The principles of improving models for assessing the quality of software systems using the cocomo models and iso 9126/25010

Abstract

The article is dedicated to the theoretical and practical analysis of improving models for assessing the quality of software systems, using COCOMO and ISO 9126/25010 models as examples. It is noted that achieving the set goal involves addressing tasks such as identifying shortcomings at the level of mathematical representation of these models, developing mathematical expressions for cost and adjustment models, as well as describing approaches to mathematical enhancement of COCOMO and ISO 9126/25010 models. The need for such mathematical expressions is justified by their potential advantages, such as increased accuracy of assessment, the ability to forecast project costs and quality, standardization of the assessment process, and flexibility in adaptation to various situations.
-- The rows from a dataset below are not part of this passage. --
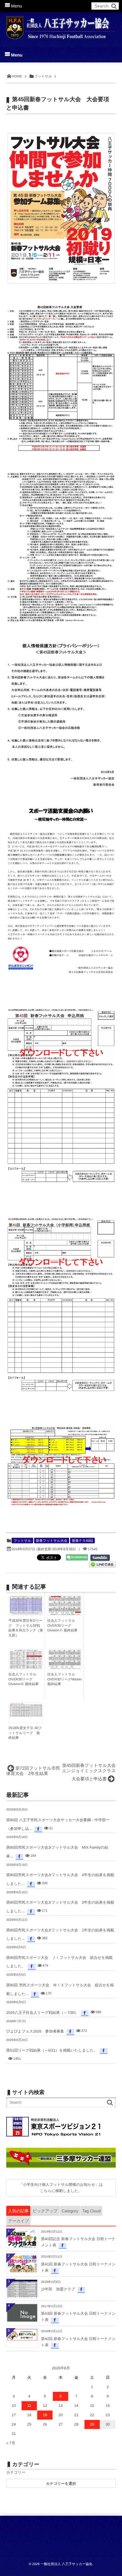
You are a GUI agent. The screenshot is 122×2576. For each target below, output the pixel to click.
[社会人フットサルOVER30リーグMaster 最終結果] (65, 1667)
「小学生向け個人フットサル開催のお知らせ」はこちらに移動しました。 (61, 2187)
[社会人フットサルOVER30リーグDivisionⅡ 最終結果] (65, 1613)
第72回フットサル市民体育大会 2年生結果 (33, 1771)
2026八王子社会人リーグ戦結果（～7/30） (42, 2012)
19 (45, 2415)
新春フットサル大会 (51, 1541)
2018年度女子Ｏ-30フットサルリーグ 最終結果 (25, 1733)
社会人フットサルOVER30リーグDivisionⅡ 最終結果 (62, 1625)
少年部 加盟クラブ (58, 2289)
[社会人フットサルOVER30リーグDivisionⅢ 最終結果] (26, 1668)
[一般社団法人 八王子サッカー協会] (61, 25)
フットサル (22, 1541)
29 (92, 2424)
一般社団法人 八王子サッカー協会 (66, 2564)
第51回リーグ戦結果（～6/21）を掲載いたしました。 (51, 2050)
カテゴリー (15, 2472)
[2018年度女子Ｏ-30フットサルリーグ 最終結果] (26, 1715)
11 (29, 2405)
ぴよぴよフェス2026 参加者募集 (35, 2031)
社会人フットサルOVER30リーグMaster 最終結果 (64, 1679)
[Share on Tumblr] (103, 1558)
Developing mathematical expressions for COCOMO and ISO 9126/25010 models can significantly enhance their effectiveness and applicability in practical usage for assessing the quality of software systems. The analysis conducted suggests that developing mathematical expressions for software quality assessment models reflects the need for further refinement and development of assessment methods to improve objectivity, accuracy, and applicability in practical conditions. The generalized conclusion at the modeling level is that creating multi-purpose models for software quality is a key step in ensuring their successful development, implementation, and operation. These principles not only help evaluate various aspects of software quality, such as functionality, performance, reliability, efficiency, usability, and security, but also provide a systematic approach to development, taking into account diverse requirements and stakeholder expectations. Creating such models involves the use of mathematical formulas, algorithms, and methods that objectively assess the quality level of the system, integrating various aspects and considering specific usage contexts. Successful implementation of these principles allows enhancing the efficiency of software development, reducing risks and costs, improving collaboration among project stakeholders, and ensuring high quality and user satisfaction with the product.

Keywords: software, quality metrics, user needs, information technology, mathematical framework, quality assessment models, software systems.